Para o meu sobrinho eu menti, disse que tenho muitos namorados, o que aos olhos dele me torna interessante. A tia dele é descolada, tem uma vida louca. Só que não, eu sou uma pessoa serena. Nos Alcoólicos Anônimos isso é uma maravilha. É tudo que buscamos. Sabe por quê, né? Já tive muito essa vida desvairada. Já bebi muito e tive muitos casos, mas isso parece uma outra vida, algo muito distante. Não quero mais nada disso para mim. Quero o sossego, a água de coco, a coca zero e muitas séries.
Não tem nada de chato nisso. Sou livre para poder ser o que eu quiser. Por muitos anos fiquei acorrentada ao álcool. Meu namorado era ele, não trocava por nada. Se ainda estivesse na ativa, jamais poderia ter uma conversa com meu sobrinho. Lembro que quando ele era pequeno, eu ainda bebia e tinha pavor de criança.
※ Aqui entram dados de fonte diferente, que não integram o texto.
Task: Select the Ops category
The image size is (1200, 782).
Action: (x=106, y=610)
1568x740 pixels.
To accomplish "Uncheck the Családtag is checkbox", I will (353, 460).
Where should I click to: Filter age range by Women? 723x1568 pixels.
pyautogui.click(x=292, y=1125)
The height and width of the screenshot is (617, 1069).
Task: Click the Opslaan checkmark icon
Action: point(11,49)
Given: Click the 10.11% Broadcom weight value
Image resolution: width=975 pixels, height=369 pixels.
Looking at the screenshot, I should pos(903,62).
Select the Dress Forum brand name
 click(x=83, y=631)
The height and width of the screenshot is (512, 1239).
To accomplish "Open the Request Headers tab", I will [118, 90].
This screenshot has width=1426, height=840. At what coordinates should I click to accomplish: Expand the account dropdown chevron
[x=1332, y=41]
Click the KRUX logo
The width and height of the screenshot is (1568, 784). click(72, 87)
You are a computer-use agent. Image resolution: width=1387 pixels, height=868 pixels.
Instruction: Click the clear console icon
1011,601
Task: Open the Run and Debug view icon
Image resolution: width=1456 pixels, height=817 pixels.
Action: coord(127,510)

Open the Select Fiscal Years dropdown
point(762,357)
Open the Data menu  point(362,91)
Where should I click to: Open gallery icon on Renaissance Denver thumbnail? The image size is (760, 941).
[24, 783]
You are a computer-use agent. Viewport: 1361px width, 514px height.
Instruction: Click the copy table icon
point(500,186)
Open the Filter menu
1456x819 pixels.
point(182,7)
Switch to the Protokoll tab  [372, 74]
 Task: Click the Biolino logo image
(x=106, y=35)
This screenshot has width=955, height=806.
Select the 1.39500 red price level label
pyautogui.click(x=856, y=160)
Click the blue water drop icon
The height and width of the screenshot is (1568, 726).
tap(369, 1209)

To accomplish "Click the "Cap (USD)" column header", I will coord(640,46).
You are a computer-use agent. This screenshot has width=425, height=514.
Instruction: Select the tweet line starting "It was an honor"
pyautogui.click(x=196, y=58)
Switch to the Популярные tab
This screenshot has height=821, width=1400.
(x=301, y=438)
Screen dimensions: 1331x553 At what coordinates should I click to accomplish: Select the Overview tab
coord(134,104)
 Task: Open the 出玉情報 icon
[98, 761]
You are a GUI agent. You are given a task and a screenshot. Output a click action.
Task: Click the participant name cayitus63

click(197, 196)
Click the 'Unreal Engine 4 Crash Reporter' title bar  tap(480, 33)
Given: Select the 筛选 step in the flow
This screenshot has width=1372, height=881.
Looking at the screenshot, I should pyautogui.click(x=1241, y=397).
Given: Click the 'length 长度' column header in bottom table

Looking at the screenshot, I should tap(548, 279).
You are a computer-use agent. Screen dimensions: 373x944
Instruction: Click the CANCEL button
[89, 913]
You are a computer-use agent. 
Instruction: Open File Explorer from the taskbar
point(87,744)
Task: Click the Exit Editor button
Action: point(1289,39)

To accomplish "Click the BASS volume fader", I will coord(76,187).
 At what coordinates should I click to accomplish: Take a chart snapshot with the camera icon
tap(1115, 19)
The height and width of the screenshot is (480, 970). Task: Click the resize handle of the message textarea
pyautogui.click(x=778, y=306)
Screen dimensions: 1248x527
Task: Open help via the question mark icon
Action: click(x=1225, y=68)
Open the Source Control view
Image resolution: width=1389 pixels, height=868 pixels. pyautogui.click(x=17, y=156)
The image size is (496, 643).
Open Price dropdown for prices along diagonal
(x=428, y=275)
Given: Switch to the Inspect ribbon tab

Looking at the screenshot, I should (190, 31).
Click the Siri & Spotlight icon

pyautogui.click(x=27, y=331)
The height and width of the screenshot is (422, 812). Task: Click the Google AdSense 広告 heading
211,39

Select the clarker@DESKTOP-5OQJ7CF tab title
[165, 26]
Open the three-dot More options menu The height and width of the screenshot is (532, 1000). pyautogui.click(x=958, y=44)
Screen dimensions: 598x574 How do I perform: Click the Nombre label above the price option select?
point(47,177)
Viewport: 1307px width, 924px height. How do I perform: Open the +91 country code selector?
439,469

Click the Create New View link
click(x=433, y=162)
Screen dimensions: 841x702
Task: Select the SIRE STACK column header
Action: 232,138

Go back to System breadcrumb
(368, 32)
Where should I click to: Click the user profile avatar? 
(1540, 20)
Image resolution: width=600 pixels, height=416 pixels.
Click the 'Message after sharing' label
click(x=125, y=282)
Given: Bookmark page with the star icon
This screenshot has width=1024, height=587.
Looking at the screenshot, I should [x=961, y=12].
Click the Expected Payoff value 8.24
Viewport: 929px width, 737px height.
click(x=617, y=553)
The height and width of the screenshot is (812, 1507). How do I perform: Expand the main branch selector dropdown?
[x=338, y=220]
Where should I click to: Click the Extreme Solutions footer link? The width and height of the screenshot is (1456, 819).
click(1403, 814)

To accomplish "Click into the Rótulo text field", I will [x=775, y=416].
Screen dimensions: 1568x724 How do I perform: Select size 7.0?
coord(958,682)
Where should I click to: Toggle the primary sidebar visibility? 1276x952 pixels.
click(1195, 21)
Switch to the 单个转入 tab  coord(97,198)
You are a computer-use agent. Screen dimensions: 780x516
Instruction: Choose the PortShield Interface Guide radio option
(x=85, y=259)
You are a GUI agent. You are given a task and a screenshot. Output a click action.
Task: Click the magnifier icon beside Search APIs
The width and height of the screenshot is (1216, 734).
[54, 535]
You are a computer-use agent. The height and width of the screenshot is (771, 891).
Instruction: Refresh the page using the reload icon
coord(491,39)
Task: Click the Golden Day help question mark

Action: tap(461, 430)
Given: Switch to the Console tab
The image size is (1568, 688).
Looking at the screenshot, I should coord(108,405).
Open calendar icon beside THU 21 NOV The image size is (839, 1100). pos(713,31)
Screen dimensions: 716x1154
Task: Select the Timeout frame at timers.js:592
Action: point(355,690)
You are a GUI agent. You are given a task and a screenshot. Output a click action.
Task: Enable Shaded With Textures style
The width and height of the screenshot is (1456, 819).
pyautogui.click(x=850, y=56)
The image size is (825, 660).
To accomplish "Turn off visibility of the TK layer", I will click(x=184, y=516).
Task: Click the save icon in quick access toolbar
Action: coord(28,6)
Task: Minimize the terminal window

Se eu ainda não consigo ter um relacionamento mais sério –e nem sei se de fato quero um–, pelo menos sei muito bem viver comigo.
É importante aceitar tudo. Minha vida mudou completamente desde que parei de beber e venho descobrindo novos caminhos. Um dia de cada vez. Às vezes meio solitária, mas consciente para poder escolher o que quero e com a certeza de que assim é infinitamente melhor.